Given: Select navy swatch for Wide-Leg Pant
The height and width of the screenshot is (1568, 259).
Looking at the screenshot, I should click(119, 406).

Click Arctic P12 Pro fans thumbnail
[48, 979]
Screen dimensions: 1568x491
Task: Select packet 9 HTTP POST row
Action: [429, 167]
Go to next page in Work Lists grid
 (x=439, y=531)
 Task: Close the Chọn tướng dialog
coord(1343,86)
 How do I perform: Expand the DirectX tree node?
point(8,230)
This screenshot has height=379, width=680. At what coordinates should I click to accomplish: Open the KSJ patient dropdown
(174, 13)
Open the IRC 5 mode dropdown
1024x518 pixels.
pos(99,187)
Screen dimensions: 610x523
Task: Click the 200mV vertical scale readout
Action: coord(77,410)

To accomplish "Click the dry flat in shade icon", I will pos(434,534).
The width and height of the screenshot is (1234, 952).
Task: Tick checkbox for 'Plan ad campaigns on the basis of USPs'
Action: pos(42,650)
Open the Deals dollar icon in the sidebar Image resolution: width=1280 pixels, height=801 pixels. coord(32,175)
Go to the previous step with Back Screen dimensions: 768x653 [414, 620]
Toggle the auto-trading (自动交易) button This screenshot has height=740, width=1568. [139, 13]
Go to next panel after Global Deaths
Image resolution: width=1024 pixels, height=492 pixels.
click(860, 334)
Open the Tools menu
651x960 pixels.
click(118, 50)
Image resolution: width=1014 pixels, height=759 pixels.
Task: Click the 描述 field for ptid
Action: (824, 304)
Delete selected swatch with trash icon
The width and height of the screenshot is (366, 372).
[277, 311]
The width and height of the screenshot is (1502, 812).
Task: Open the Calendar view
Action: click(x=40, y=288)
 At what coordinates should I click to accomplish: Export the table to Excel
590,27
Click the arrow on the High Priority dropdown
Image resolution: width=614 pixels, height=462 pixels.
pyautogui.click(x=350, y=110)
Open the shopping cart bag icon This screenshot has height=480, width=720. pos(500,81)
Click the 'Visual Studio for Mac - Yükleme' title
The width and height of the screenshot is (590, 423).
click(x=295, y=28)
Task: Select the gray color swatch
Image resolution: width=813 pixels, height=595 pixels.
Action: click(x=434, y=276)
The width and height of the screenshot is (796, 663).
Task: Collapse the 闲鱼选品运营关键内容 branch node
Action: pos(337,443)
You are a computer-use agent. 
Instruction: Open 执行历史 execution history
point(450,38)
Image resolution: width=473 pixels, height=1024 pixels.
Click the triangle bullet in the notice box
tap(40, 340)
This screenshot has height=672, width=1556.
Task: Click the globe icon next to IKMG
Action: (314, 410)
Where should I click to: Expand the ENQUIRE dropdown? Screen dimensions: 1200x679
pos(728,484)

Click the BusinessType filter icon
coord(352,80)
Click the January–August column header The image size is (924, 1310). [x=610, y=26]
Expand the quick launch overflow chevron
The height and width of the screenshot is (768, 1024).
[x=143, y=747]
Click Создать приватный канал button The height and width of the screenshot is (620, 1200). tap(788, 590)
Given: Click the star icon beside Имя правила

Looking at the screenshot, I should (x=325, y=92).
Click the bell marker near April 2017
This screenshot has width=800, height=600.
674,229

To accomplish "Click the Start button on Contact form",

◆ Your instructions ◆
All lines in the listing above between the line with "Click the arrow on the High Priority dropdown" and the line with "Task: Select the gray color swatch", inclusive, should be set down exactly, and no line outside that range.

◆ Solution for this exercise ◆
Click the arrow on the High Priority dropdown
Image resolution: width=614 pixels, height=462 pixels.
pyautogui.click(x=350, y=110)
Open the shopping cart bag icon This screenshot has height=480, width=720. pos(500,81)
Click the 'Visual Studio for Mac - Yükleme' title
The width and height of the screenshot is (590, 423).
click(x=295, y=28)
Task: Select the gray color swatch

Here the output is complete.